2b. What are the factors behind the expected decrease in profitability?

This question was only posed to those expecting lower profitability over the next six months. These comments are from respondents’ completed surveys and have been edited for publication.

  • Rate environment.
  • Low interest rate environment and low loan demand.
  • Loan yields are resetting down on each renewal. Bond yields are low. There is some increase in other operating costs.
  • Compressed net interest margins.
  • End of PPP fees and declining net interest margins.
  • Fee income related to PPP loans is not sustainable at the current levels. Our net interest margin without the fee income from PPP has dropped over 70 basis points in the last 12 months.
  • Tighter margin. Less fee income from PPP.
  • Loan volume and no more PPP fees.
  • Low interest rates on investments and loans.
  • Interest margin squeeze.
  • Lower net interest margin, increased data processing costs.
  • Decreased loan balances due to paydowns. Higher deposit balances due to parked funds.
  • Lower loan activity and lower yields.
  • The current trend among our members (customers) is they have been paying off unsecured debt with funds from federal stimulus or by borrowing against their home equity.
3. Over the next six months, in what loan category do you expect to see the strongest loan growth? Please exclude any PPP loans.
  May '21
(percent)
Commercial Real Estate 36.9
Residential Real Estate 36.9
Commercial and Industrial 16.9
Consumer Loans 9.2

NOTE: 65 responses.

4. Over the next six months, what do you expect for loans currently on payment deferral or otherwise modified due to the coronavirus (COVID-19)?
  May '21
(percent)
75% or more will become fully performing 58.5
50-74% will become fully performing 1.5
25-49% will become fully performing 1.5
Less than 25% will become fully performing 3.1
Not applicable; we do not have any loans currently on payment deferral or otherwise modified due to the coronavirus (COVID-19) 35.4

NOTES: 65 responses.

5. Over the next 12 months, what is your expectation for long-term interest rates?
  May '21
(percent)
Higher 48.5
No change 50.0
Lower 1.5

NOTES: 65 responses.

Special Questions Comments

These comments have been edited for publication.

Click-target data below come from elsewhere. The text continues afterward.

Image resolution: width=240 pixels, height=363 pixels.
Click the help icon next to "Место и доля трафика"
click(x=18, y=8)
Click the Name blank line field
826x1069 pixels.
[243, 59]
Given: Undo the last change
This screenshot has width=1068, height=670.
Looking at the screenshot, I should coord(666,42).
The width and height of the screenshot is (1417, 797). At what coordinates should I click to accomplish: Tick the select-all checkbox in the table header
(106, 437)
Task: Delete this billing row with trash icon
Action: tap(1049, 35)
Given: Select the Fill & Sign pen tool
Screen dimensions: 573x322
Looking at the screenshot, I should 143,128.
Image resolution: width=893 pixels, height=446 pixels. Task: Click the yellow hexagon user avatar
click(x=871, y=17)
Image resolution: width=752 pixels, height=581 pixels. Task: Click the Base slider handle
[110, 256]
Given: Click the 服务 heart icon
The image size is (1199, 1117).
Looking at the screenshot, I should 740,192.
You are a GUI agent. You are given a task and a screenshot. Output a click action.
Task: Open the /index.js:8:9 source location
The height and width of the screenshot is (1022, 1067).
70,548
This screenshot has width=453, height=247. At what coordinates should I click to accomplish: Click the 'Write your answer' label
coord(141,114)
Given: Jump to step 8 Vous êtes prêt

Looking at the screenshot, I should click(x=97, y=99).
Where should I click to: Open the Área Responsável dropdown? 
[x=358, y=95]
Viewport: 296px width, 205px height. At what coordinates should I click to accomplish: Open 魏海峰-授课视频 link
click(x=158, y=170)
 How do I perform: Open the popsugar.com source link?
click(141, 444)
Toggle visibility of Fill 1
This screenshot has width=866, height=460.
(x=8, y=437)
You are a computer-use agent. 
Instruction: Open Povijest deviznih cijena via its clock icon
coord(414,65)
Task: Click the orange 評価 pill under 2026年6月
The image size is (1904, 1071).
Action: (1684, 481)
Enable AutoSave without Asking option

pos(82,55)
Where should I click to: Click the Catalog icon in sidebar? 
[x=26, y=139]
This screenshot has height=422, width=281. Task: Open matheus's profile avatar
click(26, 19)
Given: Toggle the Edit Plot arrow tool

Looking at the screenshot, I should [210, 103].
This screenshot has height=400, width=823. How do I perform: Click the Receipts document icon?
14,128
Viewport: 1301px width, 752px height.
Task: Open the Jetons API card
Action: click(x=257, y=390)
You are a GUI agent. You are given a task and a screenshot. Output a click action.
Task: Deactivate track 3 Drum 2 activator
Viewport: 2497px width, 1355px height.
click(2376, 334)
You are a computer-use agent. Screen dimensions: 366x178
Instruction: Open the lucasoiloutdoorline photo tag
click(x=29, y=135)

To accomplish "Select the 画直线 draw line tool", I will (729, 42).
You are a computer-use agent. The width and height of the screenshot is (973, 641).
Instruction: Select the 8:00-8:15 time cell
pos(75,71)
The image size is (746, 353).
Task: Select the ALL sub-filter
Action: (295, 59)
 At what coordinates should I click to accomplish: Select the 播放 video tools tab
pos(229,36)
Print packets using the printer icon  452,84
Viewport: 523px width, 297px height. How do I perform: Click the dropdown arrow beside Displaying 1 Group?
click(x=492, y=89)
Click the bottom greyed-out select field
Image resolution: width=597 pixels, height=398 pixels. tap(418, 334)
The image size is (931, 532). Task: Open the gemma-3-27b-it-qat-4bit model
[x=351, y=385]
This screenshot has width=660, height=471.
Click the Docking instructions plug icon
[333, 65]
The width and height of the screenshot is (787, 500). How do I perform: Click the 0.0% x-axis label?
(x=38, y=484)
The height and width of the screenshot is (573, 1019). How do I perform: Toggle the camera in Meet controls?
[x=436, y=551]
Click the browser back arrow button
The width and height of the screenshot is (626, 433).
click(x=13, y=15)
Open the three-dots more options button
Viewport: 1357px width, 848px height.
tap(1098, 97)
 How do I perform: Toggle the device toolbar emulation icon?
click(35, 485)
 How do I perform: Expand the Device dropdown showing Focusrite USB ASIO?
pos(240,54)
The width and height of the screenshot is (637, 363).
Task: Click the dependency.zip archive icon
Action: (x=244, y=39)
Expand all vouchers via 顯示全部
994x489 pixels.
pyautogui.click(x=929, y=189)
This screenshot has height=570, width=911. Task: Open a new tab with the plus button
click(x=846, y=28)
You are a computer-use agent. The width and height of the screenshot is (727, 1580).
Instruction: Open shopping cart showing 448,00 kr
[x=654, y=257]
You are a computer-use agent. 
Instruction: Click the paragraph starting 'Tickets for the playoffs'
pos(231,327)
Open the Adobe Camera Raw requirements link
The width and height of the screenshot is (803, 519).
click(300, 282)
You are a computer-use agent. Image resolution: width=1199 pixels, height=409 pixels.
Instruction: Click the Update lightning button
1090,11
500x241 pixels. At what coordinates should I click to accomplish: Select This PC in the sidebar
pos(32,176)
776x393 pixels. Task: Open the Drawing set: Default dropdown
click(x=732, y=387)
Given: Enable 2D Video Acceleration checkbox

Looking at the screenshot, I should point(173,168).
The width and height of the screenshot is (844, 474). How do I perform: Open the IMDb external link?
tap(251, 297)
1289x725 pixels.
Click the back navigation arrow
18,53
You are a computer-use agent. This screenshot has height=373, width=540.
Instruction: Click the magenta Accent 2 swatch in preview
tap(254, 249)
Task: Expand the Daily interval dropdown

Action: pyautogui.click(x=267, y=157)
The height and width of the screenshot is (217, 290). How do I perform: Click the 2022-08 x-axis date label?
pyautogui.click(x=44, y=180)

  • We are seeing increased activity from customers, especially after the last round of stimulus funds. We hope that interest rates will begin to rise sooner than later, as the sustained low interest rate environment is shrinking our margin.
  • We are concerned about the increase in supplies and labor in the housing market. What goes up usually comes down, and while all of the dials on the dash look OK for the moment, we are trying to look over the horizon for an adjustment. With inflated appraisals and inflated material costs and extremely low interest rates, it seems as if we are setting ourselves up for a correction.
  • The majority of our customers either temporarily shut down or modified operations as a result of COVID-19. This includes dentists, doctors (elective surgeries), dine-in restaurants, entertainment industries, retail clothing stores and dry cleaners. Within our customer base, one customer has permanently shut down.
  • We expect growth in both residential and commercial real estate lending.